Un plano mucho más corto de un público muy numeroso. Por un amplio pasillo central, una procesión de togas malva y birretes de terciopelo del mismo color se dirigía hacia un estrado levantado ante la Biblioteca Conmemorativa Charles Dupont, una estructura majestuosa como una catedral, con un torreón imponente y un arco múltiple de tres pisos de altura situado sobre la entrada principal. A la cabeza de la procesión, una figura vestida de malva llevaba una larga maza dorada. Al comprobar el boato de la ceremonia, Charlotte parpadeó de asombro, a pesar de su convencimiento de que todo estaba echado a perder. Un plano más corto… El estrado… Togas color malva de un extremo a otro sobre un fondo de llamativos estandartes medievales. En el centro, una elegante tarima de madera brillante con una intrincada cornisa tallada, y un mar de micrófonos, y en lo alto, un hombre imponente de mandíbula angulosa, mirada penetrante y un espeso cabello cano. Estaba pronunciando un discurso. Se veía cómo movía los labios y gesticulaba con los brazos ondeando las voluminosas mangas malva, pero únicamente se escuchaba la voz en off del locutor:

«El gobernador de California ha sentado las bases de lo que con toda probabilidad será su programa si se cumplen los pronósticos y busca la nominación como candidato republicano a la presidencia el año próximo, lo que él denomina “reevaluación” y sus oponentes más severos tachan de “conservadurismo social reaccionario”». Un primer plano de él diciendo: «Durante los próximos cien años, será inevitable que nuevos sistemas de valores sustituyan a los anquilosados, y es tarea vuestra definirlos». El rostro del enviado especial inundó la pantalla: «El gobernador ha urgido a la actual generación de estudiantes universitarios a crear un nuevo clima moral para ellos mismos y para el país.
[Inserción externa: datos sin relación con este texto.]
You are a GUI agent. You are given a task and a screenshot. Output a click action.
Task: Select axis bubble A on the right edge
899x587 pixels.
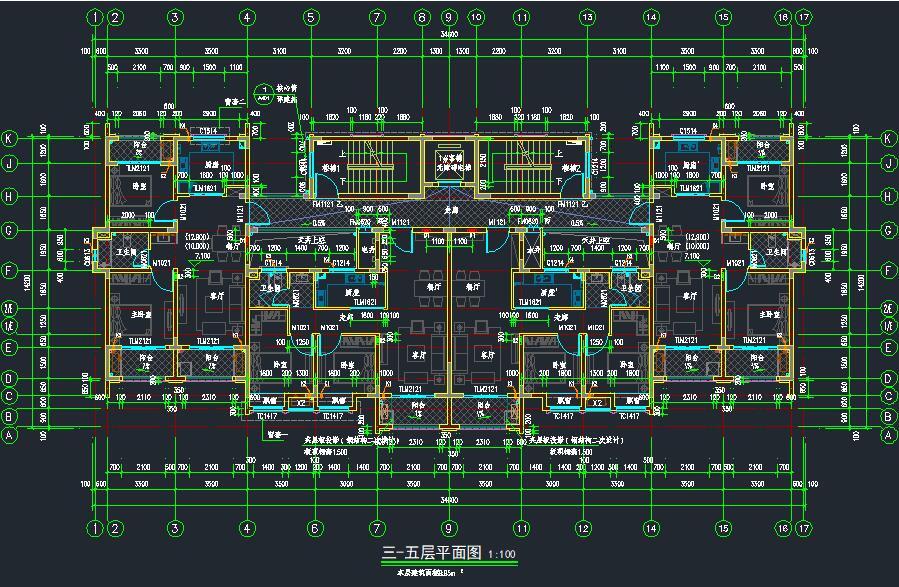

Hace ya dos días que llegó a Chester con el fin de pasar tiempo con los alumnos antes de hablar hoy en la ceremonia de entrega de diplomas».

El noticiario prosiguió con la decapitación accidental de dos trabajadores en una fábrica de chapas metálicas de Akron, pero Charlotte seguía a más de sesenta kilómetros al sureste de Filadelfia, en Chester, estado de Pensilvania, en la Universidad de Dupont. No eran las noticias locales, sino las nacionales, y el que había hablado no había sido un orador cualquiera, sino un político famoso que estaba en boca de todo el mundo, y era ex alumno de Dupont, y estaba hablando allí, ¡en el Patio Mayor!, ¡vestido con el color malva de Dupont!, instando a la generación universitaria actual, ¡la generación de Charlotte!, a crear un nuevo orden moral. Una oleada de optimismo hizo revivir sus ánimos debilitados. Sparta, el Instituto Alleghany, las camarillas, los chicos que se enrollaban con las chicas, el alcohol, el resentimiento, las tarántulas… La señorita Pennington llevaba razón: eran cosas que sucedían en las montañas al anochecer, mientras se cernían las sombras sobre el condado, cosas que ya estaban superadas, mientras que ella…

—Imagínate, Charlotte —comentó su madre con una sonrisa alentadora tan de corazón como la de su padre—, la Universidad de Dupont. Allí estarás tú dentro de tres meses.

—Ya lo sé, mamá. Eso mismo estaba pensando. Casi ni me lo creo.

También ella sonreía. Y, para alivio de todos, incluida ella misma, su gesto era sincero.